▶ _Requirement_
Which lines in the records below contain the word "refresh"? Copy each of them.

▶ _Data under study_

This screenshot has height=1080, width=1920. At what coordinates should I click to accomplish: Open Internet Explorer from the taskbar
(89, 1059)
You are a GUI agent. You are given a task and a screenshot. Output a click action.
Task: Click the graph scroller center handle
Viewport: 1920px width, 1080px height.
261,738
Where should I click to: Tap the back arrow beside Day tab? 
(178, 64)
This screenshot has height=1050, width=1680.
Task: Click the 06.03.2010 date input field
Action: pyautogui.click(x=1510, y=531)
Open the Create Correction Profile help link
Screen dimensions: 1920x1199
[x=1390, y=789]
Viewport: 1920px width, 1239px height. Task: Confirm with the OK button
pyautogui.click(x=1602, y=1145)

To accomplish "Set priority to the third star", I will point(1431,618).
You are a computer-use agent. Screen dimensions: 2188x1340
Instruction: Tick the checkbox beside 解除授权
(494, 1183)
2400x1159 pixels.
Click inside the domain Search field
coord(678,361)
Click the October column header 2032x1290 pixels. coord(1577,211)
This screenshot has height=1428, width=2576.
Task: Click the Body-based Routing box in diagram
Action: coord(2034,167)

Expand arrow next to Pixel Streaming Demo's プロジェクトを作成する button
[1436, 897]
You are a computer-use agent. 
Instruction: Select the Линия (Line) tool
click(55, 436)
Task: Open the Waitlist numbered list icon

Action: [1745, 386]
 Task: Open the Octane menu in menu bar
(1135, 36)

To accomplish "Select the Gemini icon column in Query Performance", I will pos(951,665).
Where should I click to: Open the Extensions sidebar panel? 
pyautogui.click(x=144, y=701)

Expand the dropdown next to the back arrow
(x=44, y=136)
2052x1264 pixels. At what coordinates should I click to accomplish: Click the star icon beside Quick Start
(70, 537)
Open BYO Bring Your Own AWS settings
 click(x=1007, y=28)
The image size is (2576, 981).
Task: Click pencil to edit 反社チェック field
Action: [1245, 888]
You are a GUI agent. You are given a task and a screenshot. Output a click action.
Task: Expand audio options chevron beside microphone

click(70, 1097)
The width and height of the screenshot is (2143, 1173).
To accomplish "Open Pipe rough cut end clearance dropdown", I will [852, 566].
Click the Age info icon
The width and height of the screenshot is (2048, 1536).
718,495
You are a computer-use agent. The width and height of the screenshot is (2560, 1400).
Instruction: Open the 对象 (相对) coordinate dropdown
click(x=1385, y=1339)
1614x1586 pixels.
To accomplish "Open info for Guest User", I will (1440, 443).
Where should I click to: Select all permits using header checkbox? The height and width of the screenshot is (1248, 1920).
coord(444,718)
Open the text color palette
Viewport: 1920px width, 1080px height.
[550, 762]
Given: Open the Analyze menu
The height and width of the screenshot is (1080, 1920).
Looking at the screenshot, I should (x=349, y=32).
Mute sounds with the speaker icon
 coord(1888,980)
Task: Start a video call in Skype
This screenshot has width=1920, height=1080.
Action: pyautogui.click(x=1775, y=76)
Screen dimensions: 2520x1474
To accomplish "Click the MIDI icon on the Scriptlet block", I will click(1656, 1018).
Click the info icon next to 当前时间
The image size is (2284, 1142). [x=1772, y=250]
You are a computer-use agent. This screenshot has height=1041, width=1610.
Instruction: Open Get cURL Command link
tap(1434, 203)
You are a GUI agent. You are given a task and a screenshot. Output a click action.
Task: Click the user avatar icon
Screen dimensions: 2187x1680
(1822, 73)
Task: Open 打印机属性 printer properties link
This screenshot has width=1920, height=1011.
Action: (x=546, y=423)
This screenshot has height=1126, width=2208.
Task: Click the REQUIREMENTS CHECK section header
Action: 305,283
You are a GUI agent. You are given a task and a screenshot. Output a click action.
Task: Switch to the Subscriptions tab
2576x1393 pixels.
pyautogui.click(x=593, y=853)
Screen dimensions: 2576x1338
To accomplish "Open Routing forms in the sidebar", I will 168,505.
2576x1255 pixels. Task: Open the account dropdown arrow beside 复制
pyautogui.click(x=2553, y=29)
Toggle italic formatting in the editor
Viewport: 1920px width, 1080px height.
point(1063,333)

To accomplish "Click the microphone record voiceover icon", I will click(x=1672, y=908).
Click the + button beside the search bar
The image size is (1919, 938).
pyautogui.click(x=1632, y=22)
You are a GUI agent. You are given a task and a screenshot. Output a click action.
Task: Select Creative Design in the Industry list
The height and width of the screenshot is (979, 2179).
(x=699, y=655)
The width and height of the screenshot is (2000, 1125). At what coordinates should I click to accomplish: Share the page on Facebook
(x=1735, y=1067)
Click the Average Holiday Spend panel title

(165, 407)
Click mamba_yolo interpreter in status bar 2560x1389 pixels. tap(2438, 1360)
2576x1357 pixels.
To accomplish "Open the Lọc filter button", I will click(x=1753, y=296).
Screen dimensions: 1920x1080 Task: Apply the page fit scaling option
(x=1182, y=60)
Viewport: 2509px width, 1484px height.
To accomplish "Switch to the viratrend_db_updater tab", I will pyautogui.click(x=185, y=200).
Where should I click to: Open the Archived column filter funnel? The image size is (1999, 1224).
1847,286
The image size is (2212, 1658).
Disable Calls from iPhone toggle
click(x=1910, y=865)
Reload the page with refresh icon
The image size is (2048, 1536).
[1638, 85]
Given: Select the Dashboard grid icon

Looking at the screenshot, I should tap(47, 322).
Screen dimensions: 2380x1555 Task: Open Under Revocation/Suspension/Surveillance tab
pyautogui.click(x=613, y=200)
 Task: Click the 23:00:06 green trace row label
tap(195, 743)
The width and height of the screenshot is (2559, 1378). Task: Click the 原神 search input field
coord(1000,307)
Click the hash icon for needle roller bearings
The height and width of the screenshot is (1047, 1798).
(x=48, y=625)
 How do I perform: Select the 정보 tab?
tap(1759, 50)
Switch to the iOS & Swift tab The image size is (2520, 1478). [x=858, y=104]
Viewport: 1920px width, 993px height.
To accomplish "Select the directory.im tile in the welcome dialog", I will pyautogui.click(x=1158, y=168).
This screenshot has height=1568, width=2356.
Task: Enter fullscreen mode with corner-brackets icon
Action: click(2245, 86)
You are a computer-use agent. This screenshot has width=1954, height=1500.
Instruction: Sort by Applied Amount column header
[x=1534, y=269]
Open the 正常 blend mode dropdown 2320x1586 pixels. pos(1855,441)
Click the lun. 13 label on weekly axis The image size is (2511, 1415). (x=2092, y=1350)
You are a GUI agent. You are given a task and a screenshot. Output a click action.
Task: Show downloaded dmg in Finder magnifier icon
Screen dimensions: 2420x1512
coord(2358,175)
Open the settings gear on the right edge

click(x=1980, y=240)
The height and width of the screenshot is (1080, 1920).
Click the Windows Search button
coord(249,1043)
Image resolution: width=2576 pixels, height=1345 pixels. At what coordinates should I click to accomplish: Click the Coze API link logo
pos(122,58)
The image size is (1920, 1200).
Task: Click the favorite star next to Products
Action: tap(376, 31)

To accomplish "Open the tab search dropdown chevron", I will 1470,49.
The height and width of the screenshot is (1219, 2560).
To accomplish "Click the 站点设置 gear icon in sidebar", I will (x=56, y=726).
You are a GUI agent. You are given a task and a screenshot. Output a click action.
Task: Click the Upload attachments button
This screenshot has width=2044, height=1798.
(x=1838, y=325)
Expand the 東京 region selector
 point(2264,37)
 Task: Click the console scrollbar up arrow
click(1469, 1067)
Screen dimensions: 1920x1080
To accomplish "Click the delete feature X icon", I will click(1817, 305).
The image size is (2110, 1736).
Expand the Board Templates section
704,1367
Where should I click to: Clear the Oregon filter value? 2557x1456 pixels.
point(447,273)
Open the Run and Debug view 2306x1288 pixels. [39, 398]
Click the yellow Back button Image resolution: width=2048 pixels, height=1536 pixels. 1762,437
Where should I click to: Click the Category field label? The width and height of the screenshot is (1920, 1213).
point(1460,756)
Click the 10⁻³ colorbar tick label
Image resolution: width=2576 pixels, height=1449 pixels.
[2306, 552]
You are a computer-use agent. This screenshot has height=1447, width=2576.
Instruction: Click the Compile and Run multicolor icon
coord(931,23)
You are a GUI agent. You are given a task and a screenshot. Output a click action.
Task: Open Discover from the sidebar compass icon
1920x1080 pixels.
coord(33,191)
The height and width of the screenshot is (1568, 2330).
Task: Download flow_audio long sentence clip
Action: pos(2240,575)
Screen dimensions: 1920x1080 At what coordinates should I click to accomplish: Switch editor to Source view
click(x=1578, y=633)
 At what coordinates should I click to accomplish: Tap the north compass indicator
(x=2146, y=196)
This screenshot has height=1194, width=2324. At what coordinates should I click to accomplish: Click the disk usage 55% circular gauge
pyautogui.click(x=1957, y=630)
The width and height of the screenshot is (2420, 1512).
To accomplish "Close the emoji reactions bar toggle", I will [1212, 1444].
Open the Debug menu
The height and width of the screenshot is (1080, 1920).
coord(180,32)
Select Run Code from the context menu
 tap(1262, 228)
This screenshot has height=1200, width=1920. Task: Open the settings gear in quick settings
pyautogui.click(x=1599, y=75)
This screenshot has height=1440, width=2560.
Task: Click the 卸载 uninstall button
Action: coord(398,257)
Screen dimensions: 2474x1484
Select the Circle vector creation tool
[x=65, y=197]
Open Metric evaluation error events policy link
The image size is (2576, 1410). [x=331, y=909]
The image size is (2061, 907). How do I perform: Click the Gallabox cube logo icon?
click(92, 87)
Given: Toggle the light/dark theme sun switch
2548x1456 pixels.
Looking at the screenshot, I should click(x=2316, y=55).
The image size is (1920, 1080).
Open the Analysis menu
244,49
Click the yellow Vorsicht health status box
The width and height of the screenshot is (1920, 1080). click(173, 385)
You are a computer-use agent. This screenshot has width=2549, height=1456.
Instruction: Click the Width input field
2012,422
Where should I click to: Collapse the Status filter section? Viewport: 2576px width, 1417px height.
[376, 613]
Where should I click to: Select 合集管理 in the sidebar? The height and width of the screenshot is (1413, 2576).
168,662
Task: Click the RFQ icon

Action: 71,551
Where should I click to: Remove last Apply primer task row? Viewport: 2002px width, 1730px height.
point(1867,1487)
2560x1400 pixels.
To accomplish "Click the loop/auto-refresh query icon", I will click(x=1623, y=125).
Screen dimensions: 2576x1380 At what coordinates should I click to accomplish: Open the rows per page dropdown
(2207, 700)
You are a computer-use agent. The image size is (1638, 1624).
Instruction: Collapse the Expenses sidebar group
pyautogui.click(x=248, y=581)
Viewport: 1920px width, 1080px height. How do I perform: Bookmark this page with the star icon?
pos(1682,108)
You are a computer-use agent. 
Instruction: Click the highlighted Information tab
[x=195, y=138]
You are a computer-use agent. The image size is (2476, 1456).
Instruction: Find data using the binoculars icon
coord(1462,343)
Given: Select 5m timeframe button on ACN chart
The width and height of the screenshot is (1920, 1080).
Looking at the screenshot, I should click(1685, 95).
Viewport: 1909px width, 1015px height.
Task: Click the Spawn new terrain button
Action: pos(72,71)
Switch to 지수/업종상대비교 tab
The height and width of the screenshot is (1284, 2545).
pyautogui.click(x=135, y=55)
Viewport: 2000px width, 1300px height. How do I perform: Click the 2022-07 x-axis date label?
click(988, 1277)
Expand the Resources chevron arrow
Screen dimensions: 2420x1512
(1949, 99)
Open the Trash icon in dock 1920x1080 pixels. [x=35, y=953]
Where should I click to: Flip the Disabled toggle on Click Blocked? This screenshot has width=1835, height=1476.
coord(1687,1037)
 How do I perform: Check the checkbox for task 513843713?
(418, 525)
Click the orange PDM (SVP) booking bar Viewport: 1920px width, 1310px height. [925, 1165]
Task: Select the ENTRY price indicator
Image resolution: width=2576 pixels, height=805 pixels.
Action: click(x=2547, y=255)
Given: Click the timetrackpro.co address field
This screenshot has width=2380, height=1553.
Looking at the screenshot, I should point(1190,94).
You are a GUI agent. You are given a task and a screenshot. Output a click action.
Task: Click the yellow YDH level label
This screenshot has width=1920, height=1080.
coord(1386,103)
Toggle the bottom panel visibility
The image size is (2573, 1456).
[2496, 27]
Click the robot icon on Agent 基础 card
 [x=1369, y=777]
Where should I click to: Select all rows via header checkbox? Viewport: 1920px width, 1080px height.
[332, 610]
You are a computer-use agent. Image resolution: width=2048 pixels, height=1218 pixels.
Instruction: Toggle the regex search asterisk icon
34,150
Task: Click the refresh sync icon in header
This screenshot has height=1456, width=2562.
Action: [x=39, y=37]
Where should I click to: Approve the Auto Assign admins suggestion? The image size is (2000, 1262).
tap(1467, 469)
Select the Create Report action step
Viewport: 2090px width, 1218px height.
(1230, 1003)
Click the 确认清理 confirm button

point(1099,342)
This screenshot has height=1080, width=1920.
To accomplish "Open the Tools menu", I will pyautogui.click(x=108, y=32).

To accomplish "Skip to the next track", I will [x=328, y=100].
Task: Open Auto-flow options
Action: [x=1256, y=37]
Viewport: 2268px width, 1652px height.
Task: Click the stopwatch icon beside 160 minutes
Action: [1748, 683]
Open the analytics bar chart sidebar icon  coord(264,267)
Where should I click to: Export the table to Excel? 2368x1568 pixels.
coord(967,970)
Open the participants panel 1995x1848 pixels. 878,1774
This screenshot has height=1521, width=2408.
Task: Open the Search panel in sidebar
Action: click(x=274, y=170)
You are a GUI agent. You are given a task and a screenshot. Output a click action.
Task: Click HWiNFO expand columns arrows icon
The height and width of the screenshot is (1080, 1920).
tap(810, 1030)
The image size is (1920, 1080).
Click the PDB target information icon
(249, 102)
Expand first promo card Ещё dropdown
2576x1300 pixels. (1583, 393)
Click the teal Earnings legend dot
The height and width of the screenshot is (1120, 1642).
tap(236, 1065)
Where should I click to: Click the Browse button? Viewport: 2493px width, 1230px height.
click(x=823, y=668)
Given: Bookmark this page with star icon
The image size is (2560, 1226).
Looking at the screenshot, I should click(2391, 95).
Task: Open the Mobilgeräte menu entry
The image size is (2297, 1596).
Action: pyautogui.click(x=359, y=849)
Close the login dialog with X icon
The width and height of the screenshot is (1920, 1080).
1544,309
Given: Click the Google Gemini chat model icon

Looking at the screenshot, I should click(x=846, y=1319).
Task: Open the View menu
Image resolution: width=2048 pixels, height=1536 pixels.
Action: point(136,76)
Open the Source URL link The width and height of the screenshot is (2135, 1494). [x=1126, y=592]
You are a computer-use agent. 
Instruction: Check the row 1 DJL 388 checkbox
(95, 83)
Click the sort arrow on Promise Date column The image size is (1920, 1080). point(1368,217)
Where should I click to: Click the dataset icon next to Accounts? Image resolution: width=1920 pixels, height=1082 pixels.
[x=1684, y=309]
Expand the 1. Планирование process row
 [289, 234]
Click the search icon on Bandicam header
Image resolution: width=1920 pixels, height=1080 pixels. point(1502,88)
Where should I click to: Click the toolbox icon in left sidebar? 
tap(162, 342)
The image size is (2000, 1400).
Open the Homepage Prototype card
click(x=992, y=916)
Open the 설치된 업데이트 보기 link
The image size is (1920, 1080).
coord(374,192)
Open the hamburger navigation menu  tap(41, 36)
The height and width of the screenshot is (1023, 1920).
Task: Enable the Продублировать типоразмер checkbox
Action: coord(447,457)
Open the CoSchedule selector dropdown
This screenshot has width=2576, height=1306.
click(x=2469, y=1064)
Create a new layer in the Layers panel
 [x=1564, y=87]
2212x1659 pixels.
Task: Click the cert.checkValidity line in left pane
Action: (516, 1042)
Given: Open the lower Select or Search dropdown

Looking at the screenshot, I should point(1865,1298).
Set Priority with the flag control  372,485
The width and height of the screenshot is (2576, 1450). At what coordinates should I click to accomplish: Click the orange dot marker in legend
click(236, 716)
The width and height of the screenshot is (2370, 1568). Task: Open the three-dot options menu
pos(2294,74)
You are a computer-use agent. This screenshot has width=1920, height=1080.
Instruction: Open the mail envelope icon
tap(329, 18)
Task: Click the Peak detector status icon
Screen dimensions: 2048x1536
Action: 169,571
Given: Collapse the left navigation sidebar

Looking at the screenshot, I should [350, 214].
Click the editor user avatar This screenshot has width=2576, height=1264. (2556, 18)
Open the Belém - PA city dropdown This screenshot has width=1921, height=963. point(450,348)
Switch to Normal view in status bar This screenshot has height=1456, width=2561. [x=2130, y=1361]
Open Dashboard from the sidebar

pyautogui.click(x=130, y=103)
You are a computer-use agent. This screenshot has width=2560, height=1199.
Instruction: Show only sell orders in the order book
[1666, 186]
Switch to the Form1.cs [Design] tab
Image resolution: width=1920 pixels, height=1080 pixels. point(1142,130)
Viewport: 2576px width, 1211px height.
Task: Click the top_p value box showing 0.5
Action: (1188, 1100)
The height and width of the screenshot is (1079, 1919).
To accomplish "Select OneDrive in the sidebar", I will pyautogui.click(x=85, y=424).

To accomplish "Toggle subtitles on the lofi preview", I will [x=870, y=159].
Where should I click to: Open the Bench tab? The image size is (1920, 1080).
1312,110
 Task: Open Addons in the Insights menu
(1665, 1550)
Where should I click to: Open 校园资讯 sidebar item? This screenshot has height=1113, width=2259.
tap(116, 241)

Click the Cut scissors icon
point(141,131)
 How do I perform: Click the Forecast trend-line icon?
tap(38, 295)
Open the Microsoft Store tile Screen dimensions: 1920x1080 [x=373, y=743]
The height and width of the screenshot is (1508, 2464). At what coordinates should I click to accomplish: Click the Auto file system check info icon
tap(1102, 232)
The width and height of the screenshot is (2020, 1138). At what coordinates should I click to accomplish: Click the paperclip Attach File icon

▶ _Your solution_
Reload the page with refresh icon
To accomplish "Click the loop/auto-refresh query icon", I will click(x=1623, y=125).
Task: Click the refresh sync icon in header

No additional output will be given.